Parlament Europejski przegłosował ustanowienie nowego celu klimatycznego UE, zakładającego zmniejszenie emisji o 90 proc. do 2040 r. w porównaniu z poziomem z 1990 r. Polska na forum Rady UE sprzeciwiała się temu progowi, uznając go za niemożliwy do realizacji.
Europarlament przyjął dzisiaj (13 listopada) stanowisko wobec propozycji Komisji Europejskiej dotyczącej zmiany unijnego prawa klimatycznego. Chodzi o ustanowienie nowego wiążącego celu pośredniego na drodze do osiągnięcia neutralności klimatycznej w 2050 r.

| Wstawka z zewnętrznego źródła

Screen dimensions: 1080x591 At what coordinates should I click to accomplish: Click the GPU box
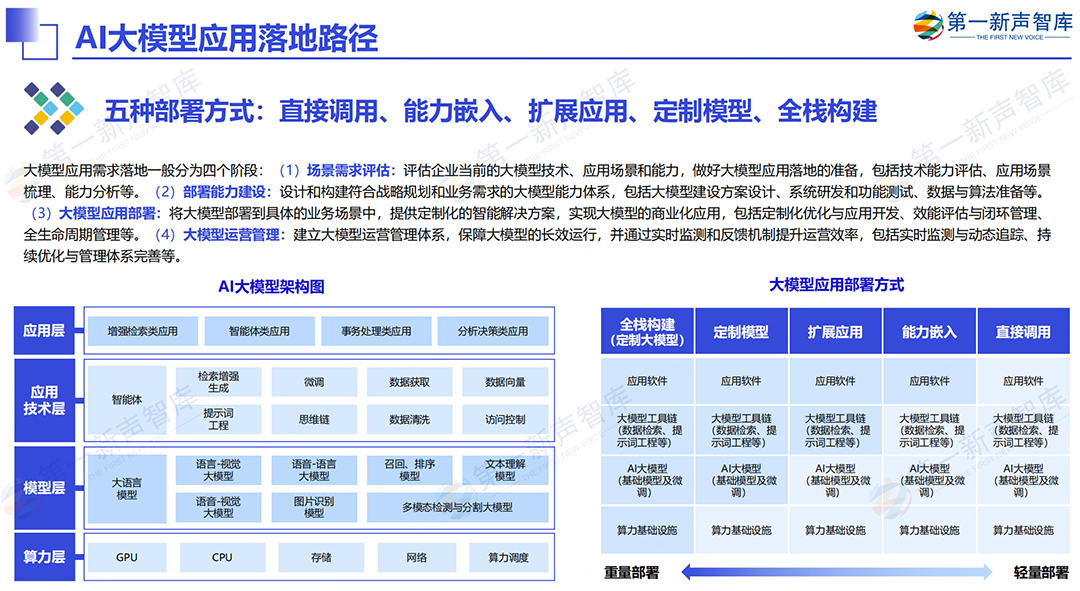pyautogui.click(x=127, y=557)
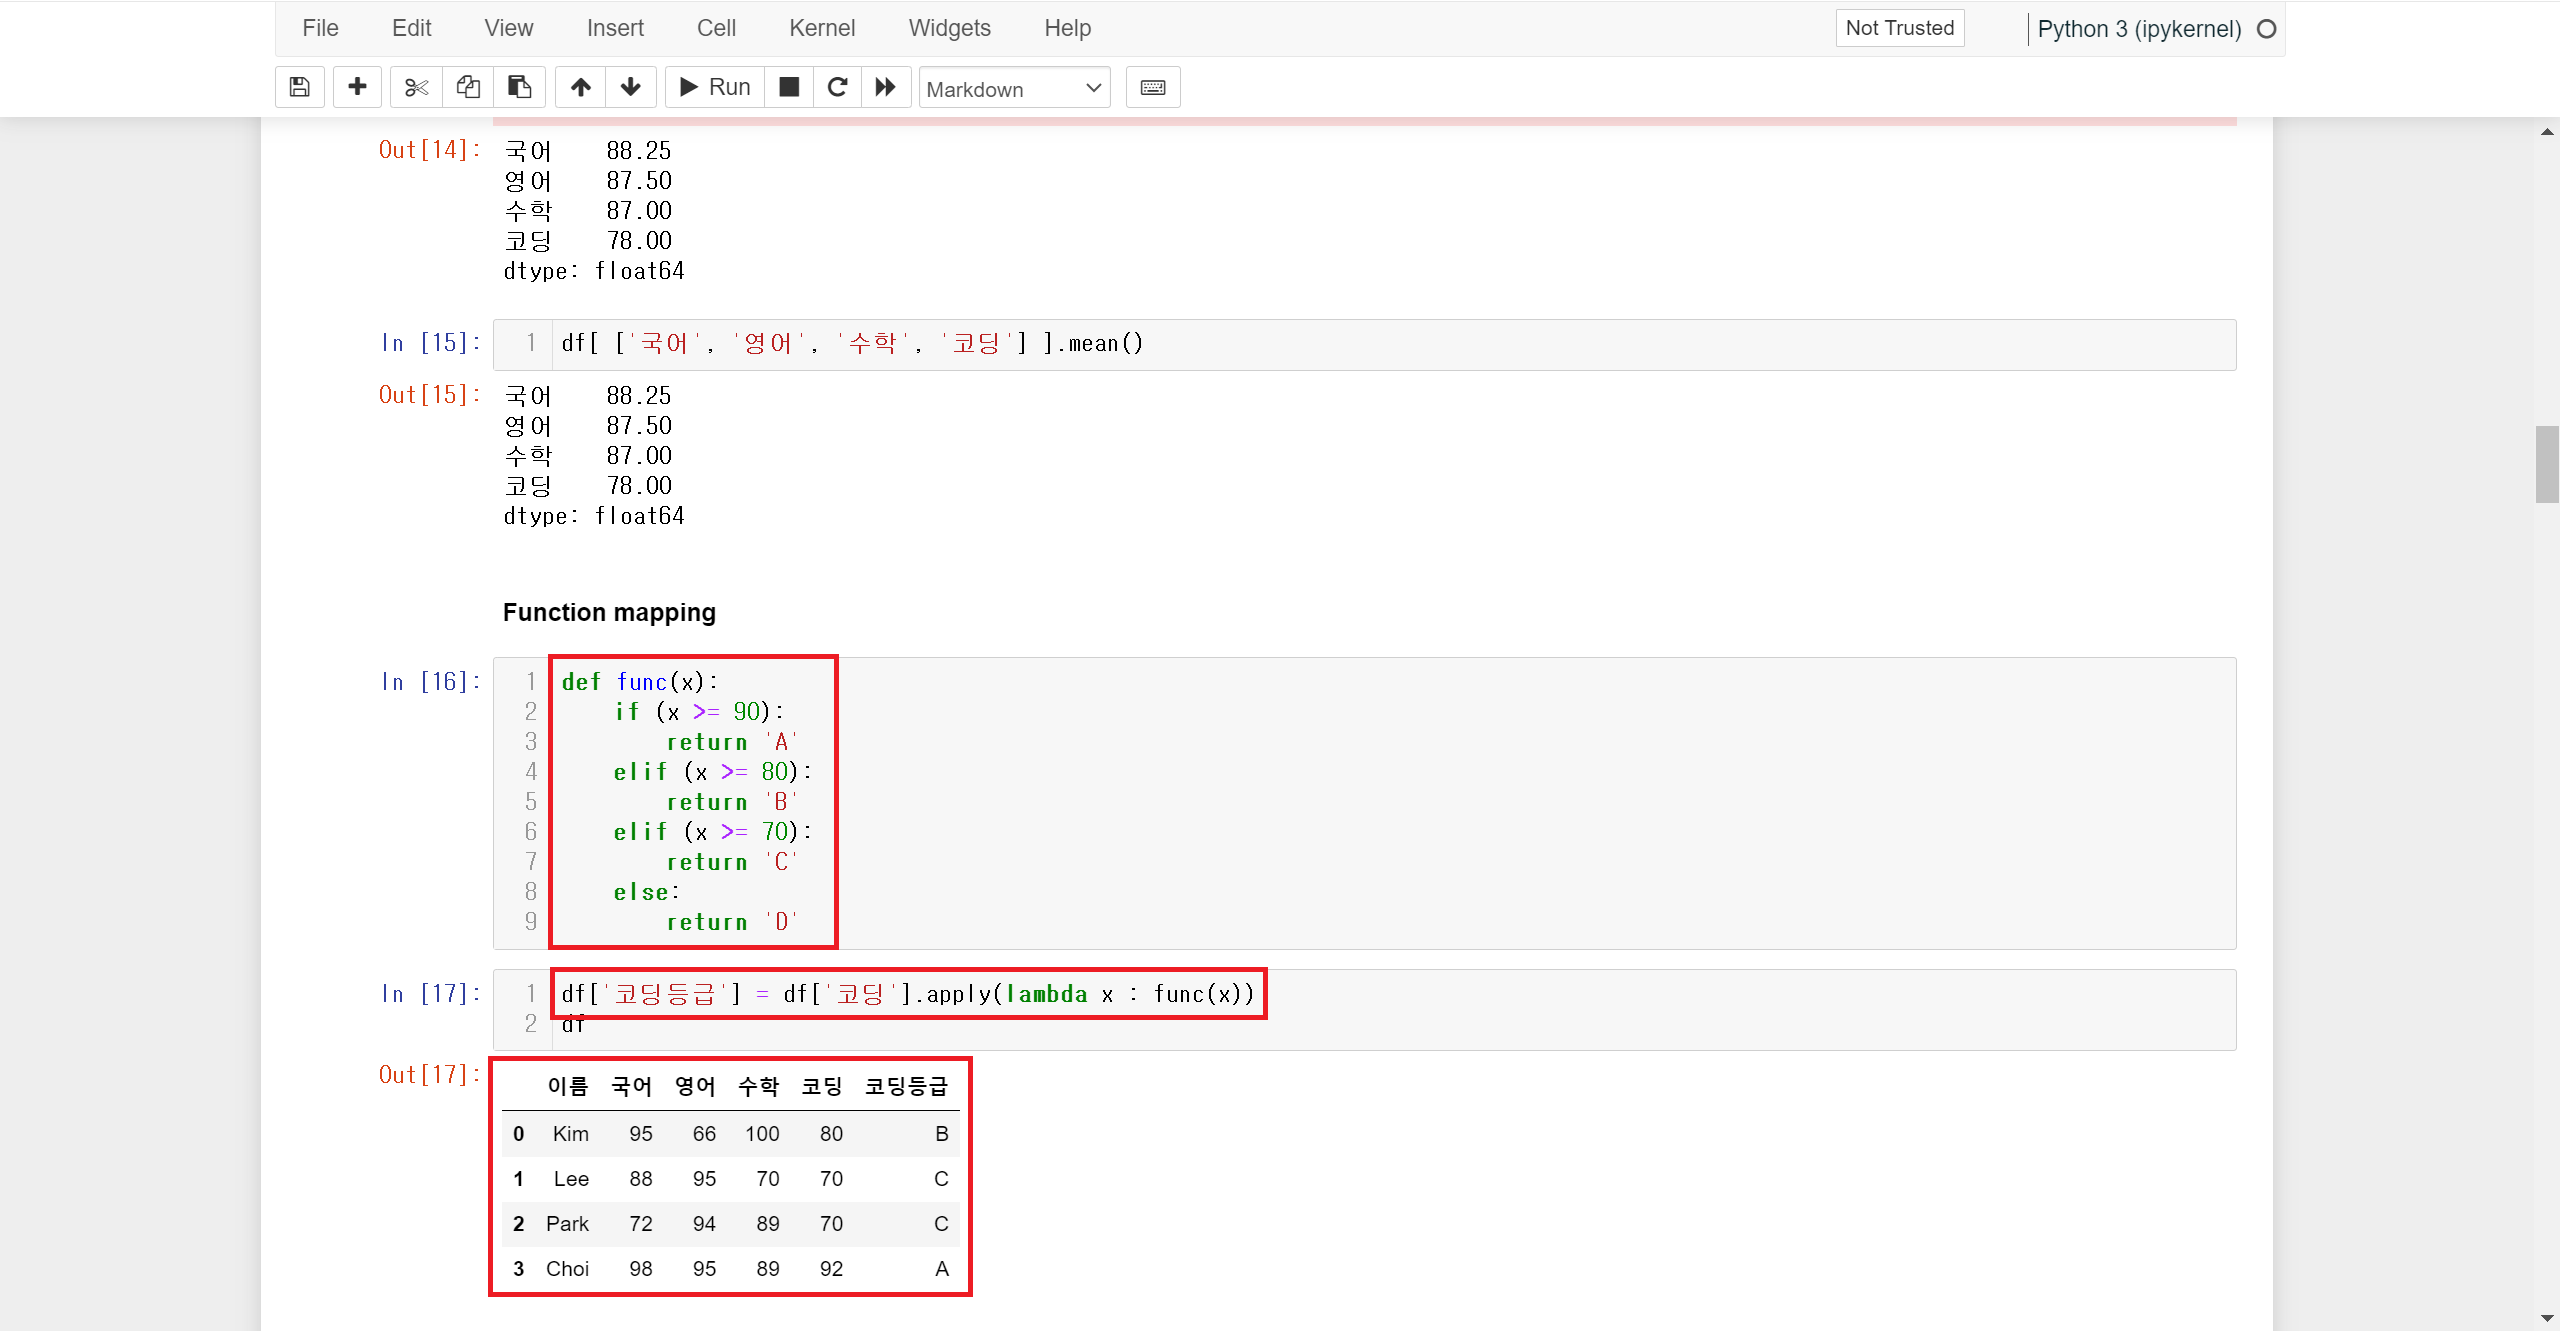This screenshot has height=1331, width=2560.
Task: Click the Not Trusted button
Action: pos(1899,28)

Cel ten zakłada obniżenie emisji gazów cieplarnianych (GHG) do 2040 r. o 90 proc. w porównaniu z poziomem z 1990 r.
Za przyjętym stanowiskiem opowiedziało się 379 europosłów, 248 było przeciw, a 10 wstrzymało się od głosu.
Czego chce PE?
Nowy cel klimatyczny Komisja Europejska oficjalnie zaproponowała w lipcu. Kierowała się przy tym zaleceniami unijnej rady doradczej ds. klimatu, która uznała, iż 90 proc. to absolutne minimum, jeżeli Europa poważnie myśli o neutralności emisyjnej.
Zgodnie z propozycją KE 3 pkt proc. z tego celu można byłoby od 2036 r. zrealizować poprzez zakup „wysokiej jakości” kredytów węglowych wynikających z dodatkowych działań klimatycznych poza UE, dostępnych na wspieranym przez ONZ globalnym rynku. To oznacza outsourcing redukcji emisji na poziomie 150 milionów ton CO₂.
„Europosłowie uważają, iż transformacja ekologiczna i poprawa konkurencyjności UE idą w parze. Dlatego popierają propozycję Komisji wprowadzenia nowych mechanizmów elastyczności w realizacji tych celów”, stwierdził PE w wydanym oświadczeniu.
Od 2036 r. do 5 pkt proc. redukcji netto emisji mogłoby pochodzić z wysokiej jakości międzynarodowych kredytów węglowych z państw partnerskich, ale Parlament Europejski chce mieć pewność rygorystycznych zabezpieczeń. Komisja Europejska proponowała wcześniej limit do 3 pkt. proc.
Europosłowie domagają się także, ale trwałe usuwanie dwutlenku węgla można było wykorzystywać do kompensacji emisji trudnych do ograniczenia w systemie handlu emisjami UE (EU ETS). Chcą też „większej elastyczności” w ramach sektorów i instrumentów, tak aby osiąganie celów było możliwie najbardziej efektywne kosztowo.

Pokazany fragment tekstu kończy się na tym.